A German study published in The Journal of Pain showed that an external suction technique mainly used outside the U.S., called cupping, is effective for providing temporary relief of pain from carpal tunnel syndrome (CPS).
Researchers from Immanuel Hospital Berlin randomly divided fifty-two CPS patients into treatment and control groups. The treatment group was given wet cupping therapy, in which cupping glasses are applied to skin overlaying the trapezius muscle following five to 10 skin punctures with a sterile lancet. A partial vacuum is created by electromechanical or manual suction within the cupping glass after it is applied to the skin.
The technique is used as a healing method in China, India, Arabia, Central Europe and parts of Africa. Cupping is applied to defined zones of the shoulder triangle, which are connective tissue zones at the shoulder-neck region. The technique is believed to increase microcirculation to help relieve CPS symptoms.
Results showed that CPS patients given cupping treatment experienced a highly significant decrease in CPS pain and other symptoms. A single treatment improved functional ability and quality for life for a week. The authors offered three possible explanations for the positive therapeutic action:
- Local bloodletting cause by cupping altered tissue perfusion and metabolism and may have affected the medial nerve function.
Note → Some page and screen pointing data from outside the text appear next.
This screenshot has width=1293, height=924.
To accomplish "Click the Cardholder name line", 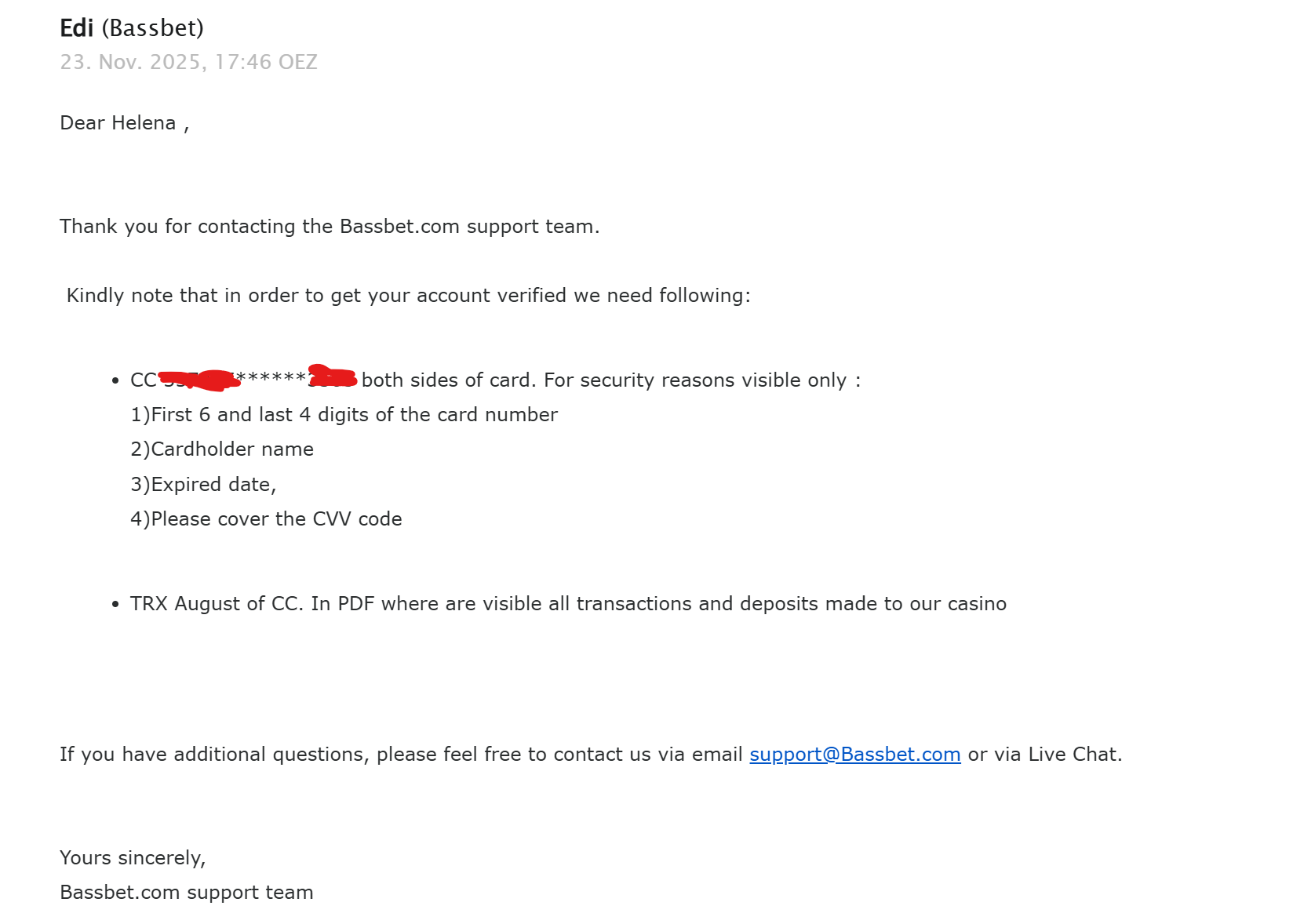I will point(222,449).
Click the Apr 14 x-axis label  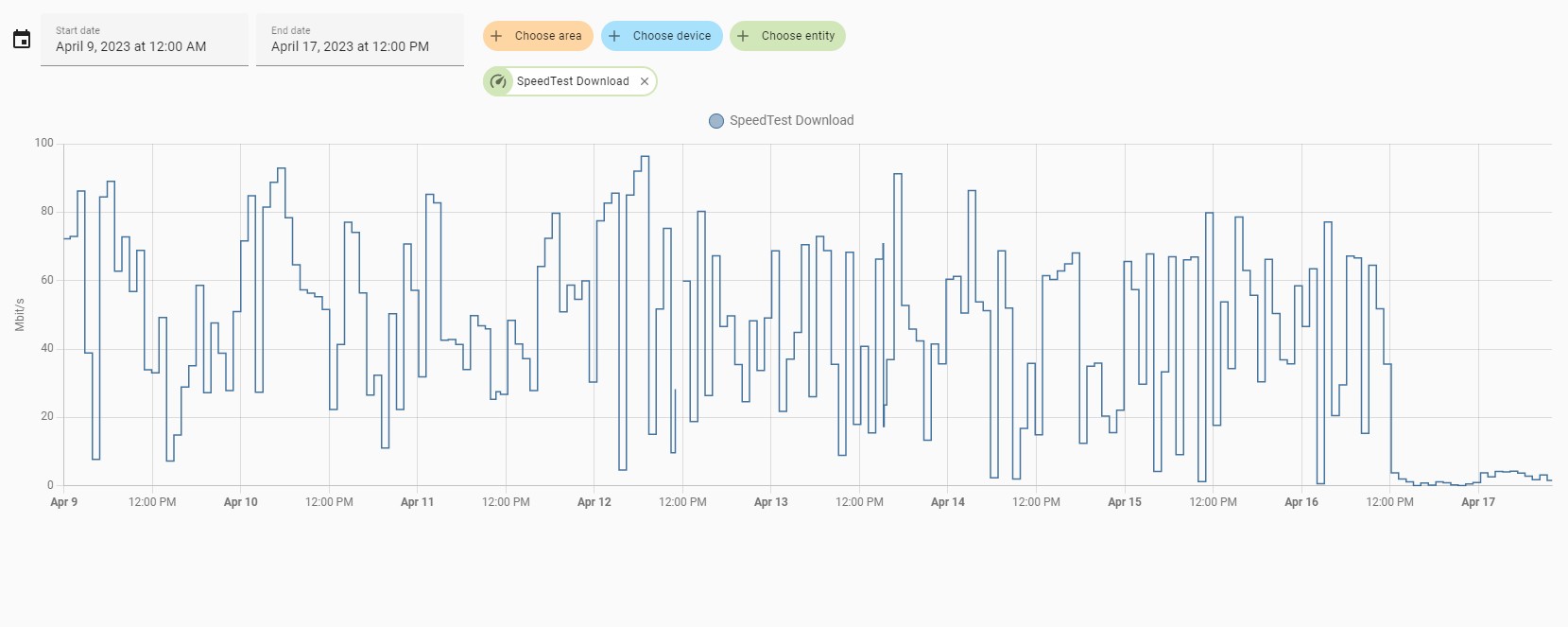[947, 502]
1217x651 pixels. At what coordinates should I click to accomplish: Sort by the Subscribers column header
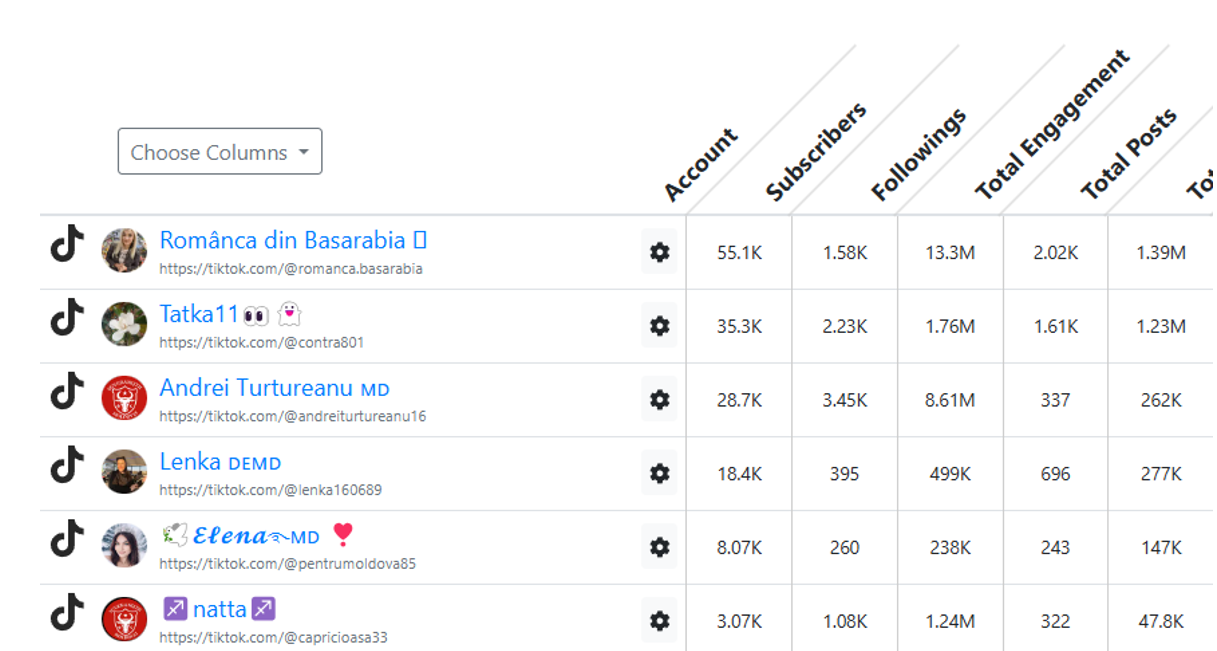[x=816, y=152]
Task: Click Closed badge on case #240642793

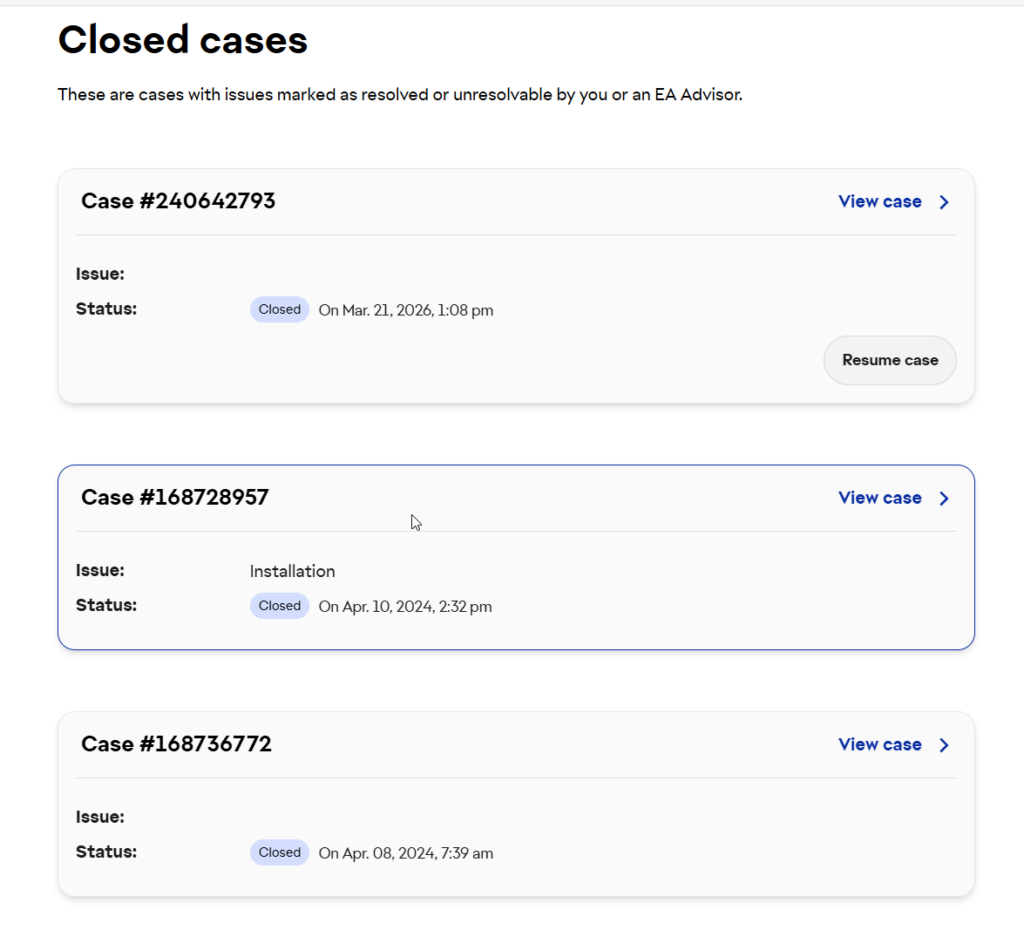Action: click(x=279, y=310)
- Cupping may have antinociceptive effects.
- Cupping therapy simply might generate a powerful placebo effect.
Patients tolerated the treatments very well. In clinical practice, cupping can be performed conveniently and repeatedly. The authors noted that further studies are needed to assess the long-term value of cupping therapy for treatment of CPS pain.
Adapted from materials provided by American Pain Society.